┌──

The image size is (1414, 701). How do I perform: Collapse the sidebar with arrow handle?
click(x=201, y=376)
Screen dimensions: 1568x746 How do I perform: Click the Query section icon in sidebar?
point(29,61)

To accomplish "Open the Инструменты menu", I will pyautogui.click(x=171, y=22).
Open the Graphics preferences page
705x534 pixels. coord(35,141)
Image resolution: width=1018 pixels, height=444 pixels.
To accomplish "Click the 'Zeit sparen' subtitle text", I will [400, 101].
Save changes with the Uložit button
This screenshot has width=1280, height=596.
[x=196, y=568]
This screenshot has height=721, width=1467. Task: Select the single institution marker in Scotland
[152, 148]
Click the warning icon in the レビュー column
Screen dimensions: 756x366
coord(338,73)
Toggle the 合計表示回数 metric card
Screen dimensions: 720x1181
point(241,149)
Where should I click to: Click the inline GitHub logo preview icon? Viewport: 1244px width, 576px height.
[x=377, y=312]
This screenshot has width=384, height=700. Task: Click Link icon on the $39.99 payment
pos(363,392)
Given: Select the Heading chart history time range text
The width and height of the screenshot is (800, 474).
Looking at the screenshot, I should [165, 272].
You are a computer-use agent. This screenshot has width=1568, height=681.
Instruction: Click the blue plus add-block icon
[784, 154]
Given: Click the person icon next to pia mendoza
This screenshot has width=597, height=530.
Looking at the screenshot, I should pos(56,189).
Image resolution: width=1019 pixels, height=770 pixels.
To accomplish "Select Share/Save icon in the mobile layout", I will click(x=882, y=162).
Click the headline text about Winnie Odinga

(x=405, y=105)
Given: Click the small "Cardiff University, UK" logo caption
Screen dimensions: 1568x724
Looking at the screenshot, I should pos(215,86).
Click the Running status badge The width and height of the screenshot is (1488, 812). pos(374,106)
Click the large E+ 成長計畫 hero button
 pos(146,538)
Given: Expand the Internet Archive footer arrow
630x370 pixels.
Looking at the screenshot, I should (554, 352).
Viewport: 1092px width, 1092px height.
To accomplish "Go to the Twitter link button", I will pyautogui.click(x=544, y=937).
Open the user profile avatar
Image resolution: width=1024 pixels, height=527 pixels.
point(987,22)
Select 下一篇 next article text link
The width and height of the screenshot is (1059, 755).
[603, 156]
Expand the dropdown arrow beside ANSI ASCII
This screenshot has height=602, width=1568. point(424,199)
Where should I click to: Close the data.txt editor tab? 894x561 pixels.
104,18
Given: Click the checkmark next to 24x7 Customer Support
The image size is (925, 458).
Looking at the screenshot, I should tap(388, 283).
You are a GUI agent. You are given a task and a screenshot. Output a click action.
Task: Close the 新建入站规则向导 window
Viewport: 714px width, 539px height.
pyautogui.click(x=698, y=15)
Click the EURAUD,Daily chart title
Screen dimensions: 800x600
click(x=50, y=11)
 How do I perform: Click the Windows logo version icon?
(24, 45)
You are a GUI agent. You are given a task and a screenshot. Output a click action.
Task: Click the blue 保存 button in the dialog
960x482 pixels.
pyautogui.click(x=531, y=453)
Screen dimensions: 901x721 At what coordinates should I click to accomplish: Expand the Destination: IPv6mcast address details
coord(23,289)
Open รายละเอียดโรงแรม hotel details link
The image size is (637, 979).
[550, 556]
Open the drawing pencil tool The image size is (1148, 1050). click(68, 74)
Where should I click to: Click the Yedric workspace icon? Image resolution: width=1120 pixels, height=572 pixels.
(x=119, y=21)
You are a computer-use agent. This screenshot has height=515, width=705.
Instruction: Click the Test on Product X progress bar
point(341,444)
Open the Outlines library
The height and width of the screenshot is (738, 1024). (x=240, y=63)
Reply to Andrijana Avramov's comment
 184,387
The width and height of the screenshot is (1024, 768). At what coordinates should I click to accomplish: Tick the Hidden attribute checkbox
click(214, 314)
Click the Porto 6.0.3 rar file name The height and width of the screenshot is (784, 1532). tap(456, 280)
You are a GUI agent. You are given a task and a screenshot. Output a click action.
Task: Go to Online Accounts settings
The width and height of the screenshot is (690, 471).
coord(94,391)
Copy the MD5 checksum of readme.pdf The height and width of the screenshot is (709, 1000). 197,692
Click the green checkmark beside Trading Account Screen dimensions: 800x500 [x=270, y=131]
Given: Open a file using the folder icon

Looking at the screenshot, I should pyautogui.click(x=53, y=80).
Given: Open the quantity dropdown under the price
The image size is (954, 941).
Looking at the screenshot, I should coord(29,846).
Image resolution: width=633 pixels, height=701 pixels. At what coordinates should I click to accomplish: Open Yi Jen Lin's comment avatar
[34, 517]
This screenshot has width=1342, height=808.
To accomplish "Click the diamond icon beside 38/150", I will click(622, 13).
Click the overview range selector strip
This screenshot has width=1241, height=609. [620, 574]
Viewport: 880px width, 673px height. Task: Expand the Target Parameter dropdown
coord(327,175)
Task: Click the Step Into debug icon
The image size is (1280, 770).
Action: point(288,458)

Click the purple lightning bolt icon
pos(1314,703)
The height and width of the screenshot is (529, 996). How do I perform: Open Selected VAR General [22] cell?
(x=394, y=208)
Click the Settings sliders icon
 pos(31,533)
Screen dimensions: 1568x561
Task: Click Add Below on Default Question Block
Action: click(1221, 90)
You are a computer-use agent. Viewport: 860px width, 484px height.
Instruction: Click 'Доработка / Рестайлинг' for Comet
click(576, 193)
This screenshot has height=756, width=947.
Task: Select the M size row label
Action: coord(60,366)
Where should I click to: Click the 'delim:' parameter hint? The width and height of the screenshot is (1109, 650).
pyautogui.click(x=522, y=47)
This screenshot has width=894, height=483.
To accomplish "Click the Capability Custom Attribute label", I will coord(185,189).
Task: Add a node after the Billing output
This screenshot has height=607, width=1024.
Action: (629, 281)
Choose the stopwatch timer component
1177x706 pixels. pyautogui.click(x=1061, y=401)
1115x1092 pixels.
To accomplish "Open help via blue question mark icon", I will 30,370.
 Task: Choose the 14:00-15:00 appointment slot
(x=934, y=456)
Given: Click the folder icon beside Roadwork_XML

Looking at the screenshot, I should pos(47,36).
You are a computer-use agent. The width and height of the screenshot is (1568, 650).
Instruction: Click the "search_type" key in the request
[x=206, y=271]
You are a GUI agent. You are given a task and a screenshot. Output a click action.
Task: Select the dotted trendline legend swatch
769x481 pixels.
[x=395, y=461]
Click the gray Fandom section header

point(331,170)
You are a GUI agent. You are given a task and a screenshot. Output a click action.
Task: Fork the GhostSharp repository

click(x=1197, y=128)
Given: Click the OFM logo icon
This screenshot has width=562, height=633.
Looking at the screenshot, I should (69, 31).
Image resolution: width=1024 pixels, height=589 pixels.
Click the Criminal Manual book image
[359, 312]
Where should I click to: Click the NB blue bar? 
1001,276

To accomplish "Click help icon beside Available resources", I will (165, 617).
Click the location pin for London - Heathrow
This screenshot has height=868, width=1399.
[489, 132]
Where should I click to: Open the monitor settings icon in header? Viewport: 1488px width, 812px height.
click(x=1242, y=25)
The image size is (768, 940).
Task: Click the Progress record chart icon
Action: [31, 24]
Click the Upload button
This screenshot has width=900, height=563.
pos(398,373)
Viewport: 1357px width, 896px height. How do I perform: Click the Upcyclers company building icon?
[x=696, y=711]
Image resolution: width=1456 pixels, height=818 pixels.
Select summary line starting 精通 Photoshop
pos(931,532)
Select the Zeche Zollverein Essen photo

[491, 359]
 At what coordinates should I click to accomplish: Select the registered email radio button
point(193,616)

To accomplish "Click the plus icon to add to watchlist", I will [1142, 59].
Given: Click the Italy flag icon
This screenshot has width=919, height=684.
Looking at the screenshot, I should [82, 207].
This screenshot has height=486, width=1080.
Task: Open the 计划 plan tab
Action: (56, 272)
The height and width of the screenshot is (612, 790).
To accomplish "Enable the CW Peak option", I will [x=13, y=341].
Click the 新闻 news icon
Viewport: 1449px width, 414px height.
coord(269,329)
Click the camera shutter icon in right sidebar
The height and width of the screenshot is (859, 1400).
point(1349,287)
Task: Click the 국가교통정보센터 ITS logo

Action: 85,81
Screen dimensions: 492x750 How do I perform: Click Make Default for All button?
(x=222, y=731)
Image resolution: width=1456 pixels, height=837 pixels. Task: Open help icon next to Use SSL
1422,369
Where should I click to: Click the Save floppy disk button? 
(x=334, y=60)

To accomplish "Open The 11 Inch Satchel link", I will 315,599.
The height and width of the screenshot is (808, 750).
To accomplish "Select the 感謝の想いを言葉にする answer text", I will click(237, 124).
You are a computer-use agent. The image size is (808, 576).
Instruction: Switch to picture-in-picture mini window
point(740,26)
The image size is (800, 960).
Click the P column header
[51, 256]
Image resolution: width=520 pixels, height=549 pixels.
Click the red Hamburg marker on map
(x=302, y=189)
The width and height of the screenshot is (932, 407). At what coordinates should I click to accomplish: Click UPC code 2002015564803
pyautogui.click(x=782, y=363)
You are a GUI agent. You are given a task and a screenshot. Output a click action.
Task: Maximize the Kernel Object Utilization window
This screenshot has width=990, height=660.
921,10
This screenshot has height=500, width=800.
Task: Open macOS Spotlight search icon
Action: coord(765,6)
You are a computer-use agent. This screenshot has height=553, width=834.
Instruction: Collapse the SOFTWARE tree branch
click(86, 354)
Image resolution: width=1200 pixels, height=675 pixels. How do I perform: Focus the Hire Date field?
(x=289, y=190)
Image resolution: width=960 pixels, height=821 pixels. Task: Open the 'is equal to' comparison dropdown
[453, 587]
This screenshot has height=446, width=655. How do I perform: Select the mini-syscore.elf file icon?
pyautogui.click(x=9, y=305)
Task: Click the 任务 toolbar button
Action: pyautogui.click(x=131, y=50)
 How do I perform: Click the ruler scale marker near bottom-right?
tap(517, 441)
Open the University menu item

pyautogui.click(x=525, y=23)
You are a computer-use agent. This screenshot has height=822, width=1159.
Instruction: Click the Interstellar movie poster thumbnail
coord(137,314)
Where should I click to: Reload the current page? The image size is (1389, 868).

└──

» REQUIRED WORK: Give again, word for word, the records from their first line to the one with "Image resolution: width=1018", and leave out all else.

» ANSWER SPACE:
The image size is (1414, 701). How do I perform: Collapse the sidebar with arrow handle?
click(x=201, y=376)
Screen dimensions: 1568x746 How do I perform: Click the Query section icon in sidebar?
point(29,61)

To accomplish "Open the Инструменты menu", I will pyautogui.click(x=171, y=22).
Open the Graphics preferences page
705x534 pixels. coord(35,141)
Image resolution: width=1018 pixels, height=444 pixels.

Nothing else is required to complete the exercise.